What needs to be done
Find each line in the material below that contains the word "computer" and copy those lines out in full.

Data entries

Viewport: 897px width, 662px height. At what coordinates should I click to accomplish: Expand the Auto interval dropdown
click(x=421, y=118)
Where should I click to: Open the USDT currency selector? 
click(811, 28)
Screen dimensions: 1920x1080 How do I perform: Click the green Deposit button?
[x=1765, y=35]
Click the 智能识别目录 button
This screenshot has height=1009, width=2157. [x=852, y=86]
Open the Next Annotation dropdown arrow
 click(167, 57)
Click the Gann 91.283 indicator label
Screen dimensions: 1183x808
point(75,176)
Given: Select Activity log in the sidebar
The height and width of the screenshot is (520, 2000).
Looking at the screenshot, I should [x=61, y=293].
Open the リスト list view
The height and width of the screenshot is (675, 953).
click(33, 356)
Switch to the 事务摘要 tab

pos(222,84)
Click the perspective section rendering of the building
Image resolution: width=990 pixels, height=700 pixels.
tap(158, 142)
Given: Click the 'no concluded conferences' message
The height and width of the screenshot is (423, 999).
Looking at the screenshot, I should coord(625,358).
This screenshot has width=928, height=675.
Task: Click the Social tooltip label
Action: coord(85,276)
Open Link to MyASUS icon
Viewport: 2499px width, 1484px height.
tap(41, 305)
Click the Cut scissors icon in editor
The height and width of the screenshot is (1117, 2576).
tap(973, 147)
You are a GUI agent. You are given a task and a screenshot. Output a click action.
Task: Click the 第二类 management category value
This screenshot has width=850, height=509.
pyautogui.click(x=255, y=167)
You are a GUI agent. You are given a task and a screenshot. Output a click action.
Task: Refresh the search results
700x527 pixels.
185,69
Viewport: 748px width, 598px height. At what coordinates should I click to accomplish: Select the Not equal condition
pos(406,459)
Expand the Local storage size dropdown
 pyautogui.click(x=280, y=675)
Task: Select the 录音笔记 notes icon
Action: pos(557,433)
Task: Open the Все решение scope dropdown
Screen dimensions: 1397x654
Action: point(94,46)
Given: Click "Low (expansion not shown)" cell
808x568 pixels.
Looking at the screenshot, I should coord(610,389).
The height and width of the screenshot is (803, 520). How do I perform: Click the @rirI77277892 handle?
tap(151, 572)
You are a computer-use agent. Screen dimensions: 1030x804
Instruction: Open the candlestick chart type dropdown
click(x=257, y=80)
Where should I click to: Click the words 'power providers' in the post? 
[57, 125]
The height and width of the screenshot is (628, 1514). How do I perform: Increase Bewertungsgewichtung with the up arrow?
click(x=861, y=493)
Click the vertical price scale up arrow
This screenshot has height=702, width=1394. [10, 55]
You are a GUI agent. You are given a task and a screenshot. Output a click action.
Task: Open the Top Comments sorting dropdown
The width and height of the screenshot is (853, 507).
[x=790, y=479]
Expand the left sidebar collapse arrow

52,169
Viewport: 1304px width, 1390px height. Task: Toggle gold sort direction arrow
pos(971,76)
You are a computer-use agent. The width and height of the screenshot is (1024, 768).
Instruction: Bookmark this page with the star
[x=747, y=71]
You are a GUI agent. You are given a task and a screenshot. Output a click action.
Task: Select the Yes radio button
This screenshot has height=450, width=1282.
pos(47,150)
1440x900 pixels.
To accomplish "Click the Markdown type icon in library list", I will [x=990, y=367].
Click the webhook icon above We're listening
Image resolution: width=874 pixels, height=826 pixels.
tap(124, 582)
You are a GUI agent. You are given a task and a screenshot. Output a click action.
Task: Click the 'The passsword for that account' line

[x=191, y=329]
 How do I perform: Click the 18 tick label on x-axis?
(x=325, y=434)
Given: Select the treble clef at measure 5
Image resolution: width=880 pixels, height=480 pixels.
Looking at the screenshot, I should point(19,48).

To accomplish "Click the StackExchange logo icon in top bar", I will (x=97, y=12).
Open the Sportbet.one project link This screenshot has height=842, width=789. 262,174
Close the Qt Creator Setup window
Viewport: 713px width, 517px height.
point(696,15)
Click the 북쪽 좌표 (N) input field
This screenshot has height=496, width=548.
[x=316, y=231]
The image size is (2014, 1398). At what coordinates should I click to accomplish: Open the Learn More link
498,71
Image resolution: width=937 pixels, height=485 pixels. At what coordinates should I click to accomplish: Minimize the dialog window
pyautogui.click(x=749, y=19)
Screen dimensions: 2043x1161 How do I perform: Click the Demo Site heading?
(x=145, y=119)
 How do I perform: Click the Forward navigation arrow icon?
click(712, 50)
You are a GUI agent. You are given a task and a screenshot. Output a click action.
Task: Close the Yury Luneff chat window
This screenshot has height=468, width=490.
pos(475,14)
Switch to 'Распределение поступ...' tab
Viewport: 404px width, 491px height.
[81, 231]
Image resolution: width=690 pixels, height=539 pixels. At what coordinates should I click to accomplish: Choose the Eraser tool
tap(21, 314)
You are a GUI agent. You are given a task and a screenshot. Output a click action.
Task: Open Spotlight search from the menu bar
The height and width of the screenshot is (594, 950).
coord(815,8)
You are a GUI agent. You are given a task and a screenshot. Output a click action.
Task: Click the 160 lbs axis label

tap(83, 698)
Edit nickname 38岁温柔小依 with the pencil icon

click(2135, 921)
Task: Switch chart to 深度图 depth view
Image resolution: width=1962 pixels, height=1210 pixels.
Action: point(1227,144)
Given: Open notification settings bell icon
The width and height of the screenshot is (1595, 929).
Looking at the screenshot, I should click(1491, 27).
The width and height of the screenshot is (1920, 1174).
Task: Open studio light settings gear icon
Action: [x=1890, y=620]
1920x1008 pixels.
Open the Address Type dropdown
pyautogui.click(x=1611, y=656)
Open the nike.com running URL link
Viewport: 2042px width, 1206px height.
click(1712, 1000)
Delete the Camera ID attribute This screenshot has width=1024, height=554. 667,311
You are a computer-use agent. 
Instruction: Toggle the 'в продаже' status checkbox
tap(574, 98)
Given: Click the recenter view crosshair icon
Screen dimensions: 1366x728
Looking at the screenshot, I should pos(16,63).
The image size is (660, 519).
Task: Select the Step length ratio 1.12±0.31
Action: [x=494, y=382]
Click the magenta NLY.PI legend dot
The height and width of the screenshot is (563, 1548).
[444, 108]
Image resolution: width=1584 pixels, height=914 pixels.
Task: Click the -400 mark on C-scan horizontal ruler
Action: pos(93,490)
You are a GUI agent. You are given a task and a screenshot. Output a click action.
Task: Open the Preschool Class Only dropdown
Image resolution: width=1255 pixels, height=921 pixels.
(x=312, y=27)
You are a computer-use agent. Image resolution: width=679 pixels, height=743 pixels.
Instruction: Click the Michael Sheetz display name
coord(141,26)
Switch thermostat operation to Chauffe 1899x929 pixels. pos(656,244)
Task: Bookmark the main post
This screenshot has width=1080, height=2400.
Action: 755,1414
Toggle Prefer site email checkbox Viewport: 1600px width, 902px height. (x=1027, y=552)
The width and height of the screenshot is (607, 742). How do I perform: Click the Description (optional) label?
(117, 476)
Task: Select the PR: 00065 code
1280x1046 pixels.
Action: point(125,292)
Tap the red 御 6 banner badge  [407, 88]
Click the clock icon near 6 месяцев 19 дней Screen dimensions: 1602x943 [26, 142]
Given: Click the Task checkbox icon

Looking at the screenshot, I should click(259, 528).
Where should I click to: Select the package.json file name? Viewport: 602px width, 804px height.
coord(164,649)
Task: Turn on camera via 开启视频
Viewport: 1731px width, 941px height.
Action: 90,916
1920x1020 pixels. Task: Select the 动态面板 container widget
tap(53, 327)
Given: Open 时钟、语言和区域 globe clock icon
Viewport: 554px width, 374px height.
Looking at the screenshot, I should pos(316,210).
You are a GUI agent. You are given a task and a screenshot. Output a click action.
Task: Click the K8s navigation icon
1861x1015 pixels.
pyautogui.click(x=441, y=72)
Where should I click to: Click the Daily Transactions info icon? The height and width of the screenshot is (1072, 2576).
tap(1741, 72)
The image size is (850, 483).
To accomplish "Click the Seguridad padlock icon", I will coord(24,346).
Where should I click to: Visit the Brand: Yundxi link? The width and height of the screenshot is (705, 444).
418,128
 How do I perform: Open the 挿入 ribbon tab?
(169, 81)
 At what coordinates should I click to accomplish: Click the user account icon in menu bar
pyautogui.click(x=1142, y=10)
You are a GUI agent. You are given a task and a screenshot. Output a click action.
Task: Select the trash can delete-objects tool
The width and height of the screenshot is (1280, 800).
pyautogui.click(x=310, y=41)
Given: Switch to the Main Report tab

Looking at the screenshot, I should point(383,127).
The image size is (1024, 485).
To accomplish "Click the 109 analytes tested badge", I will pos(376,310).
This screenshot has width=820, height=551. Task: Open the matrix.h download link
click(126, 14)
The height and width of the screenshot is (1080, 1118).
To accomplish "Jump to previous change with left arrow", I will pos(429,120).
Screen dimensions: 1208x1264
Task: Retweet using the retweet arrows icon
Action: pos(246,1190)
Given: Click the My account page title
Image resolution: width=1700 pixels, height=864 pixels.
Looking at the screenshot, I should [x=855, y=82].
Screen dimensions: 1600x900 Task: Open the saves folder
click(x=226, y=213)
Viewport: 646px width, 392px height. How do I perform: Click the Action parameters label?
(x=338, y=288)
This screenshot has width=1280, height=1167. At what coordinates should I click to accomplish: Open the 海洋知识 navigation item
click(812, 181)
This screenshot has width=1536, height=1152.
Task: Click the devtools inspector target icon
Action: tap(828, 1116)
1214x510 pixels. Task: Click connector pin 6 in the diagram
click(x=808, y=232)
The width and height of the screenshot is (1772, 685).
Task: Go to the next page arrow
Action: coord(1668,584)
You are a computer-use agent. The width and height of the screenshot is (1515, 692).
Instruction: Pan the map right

Answer to the exercise
You are a computer-use agent. Screen dimensions: 1030x804
You are a computer-use agent. The width and height of the screenshot is (1024, 768).
You are a computer-use agent. 
You are a computer-use agent. Image resolution: width=679 pixels, height=743 pixels.
You are a computer-use agent. The width and height of the screenshot is (1515, 692).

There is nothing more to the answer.